Let’s go back to the subject at hand. I went and sat down on the couch, I had been touching myself the whole time, and at some point, I asked Groco to leave the room - I didn’t want to be watched while I masturbated. Just like in Marceline’s birth when I wanted to dance with him, in this case, I wanted to be left alone.

I twisted like a wild animal, across the floor, the couch, around everything. I needed to rub myself against everything. I got down on all fours and the baby began to come out. At that moment Amparo, the midwife, came through the door. Groco left the front door open so she wouldn’t need to interrupt the birthing experience. She says that when she opened the door and saw Jack’s head coming out, she screamed: ‘With the abdomen, with the abdomen!’ I recall that too. I rose to my feet and he came out. I was truly ecstatic.

In my opinion, an orgasmic childbirth isn’t separate from a woman’s sexual development. What differentiates my sexuality before childbirth and after is that now I can control my orgasms, and hence my sexuality. I kicked Groco out of the room because I was pleasuring myself and I didn’t need anyone else there. It doesn’t matter who I have relationships with now, my sexuality remains egotistic.

So then Amparo and Groco carried me to the shower. I was so ecstatic that I couldn’t remember I had just had a baby. Amparo had to breastfeed for me. Me? Breastfeed? No way, all I wanted was to keep on coming.

The placenta was out by now and I was super tired. It wasn’t like in Marceline’s birth where I took care of everything regarding the baby. Jack was dressed and fixed up by Groco. He didn’t bathe him because Amparo didn’t think he should. He did everything. He even pulled my breast out so that Jack could breastfeed. I can’t say if he latched on or not, I don’t remember. It seemed like he didn’t grab on immediately, but we didn’t worry because we knew he would just grab on later, and that would be it.

Anyway, I already had milk because I was still feeding Marceline. I remember one morning when Marceline woke up and said: “Mommy, titty.” She grabbed a breast, Jack was hanging from the other, and she asked: “Have you bought me a doll?” I told her it was her brother and the kid flipped out. Jack was already latched by then. I recall very distinctly that he had latched that morning.

M: And how was Marceline’s latch?

S: Beautiful. The gynaecologist knew lactation was important to me, so when Marceline was born he immediately put her on my belly. Marceline crawled with the cord still on and grabbed me by herself. The gynaecologist was saying, “Don’t touch her. Keep close, but don’t guide her.” She latched on her own, without any pains, without any problems of positionioning. She latched like a pro, then didn’t let go for three years.
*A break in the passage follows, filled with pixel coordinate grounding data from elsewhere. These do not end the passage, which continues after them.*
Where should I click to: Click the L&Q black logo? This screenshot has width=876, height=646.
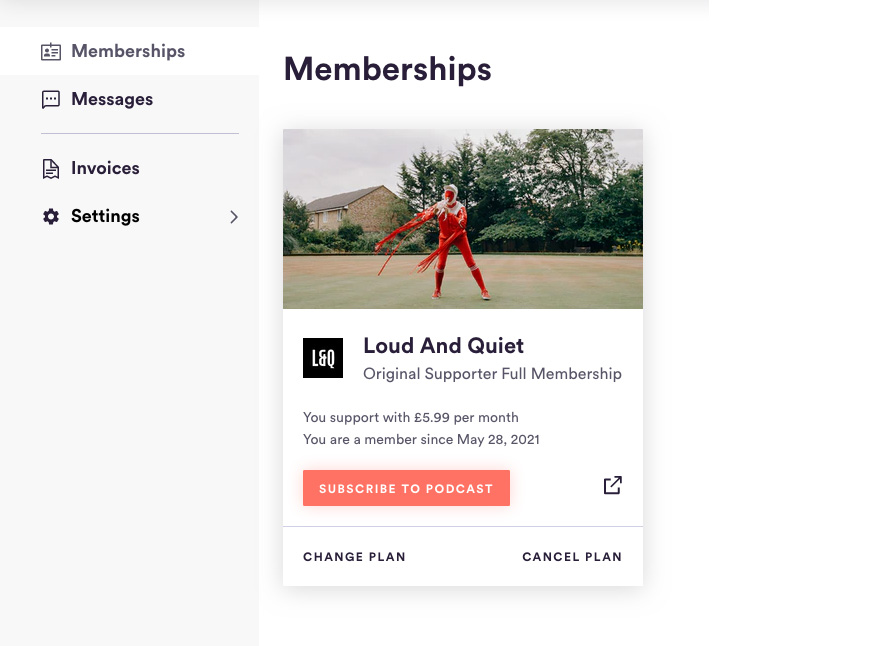(x=323, y=358)
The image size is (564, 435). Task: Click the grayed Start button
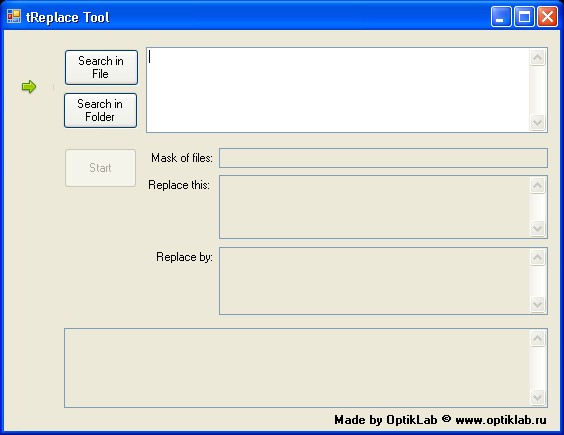point(100,168)
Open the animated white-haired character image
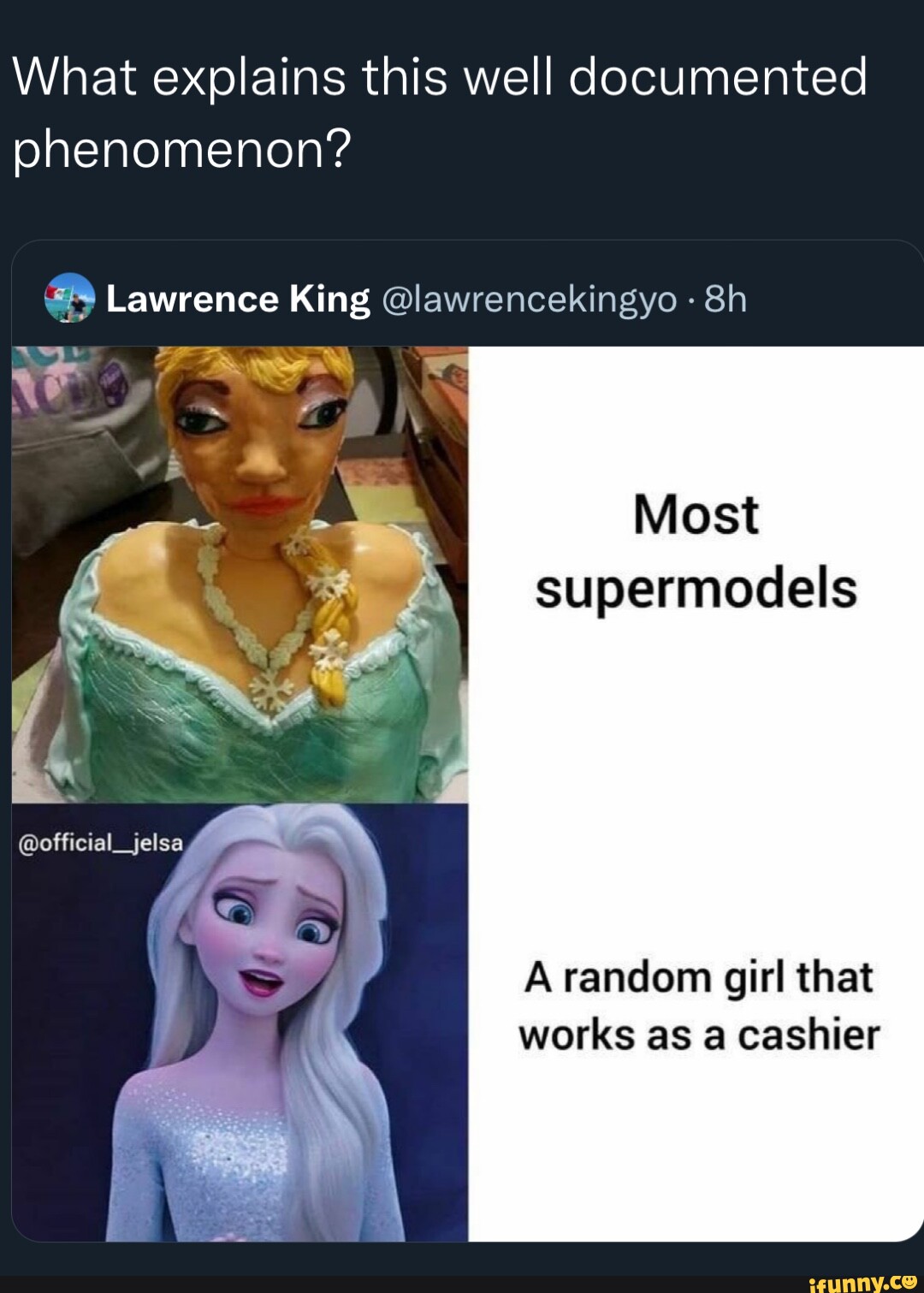This screenshot has height=1293, width=924. [x=240, y=1023]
M: I’m beginning to work as a doula and the woman that accompanies always asks me: “What should I do when it begins to hurt?” And I tell her, “What if it doesn’t begin to hurt?” Her mother and grandmother had very good childbirths and their periods were always painless. So maybe it doesn’t hurt when she gives birth.

S: My periods also aren’t painful. It never occurred to me to talk about childbirth with my mother. It was later that I told her: “Mom, it wasn’t painful for me.” And she replied: “No, it isn’t painful. I had three children and it never hurt.” She got very angry at the third birth because they gave her a painkiller without consulting her.

M: She had them in a hospital?

S: Yeah, in a hospital.

M: Have you ever talked about your sexuality with her?

S: No, not with my mother. I haven’t talked about this with many people. For me, it was a brutal discovery. With Marceline it was madness. I even went to a therapist. Because I didn’t know what was wrong with me. I had such a need to expand my sexuality!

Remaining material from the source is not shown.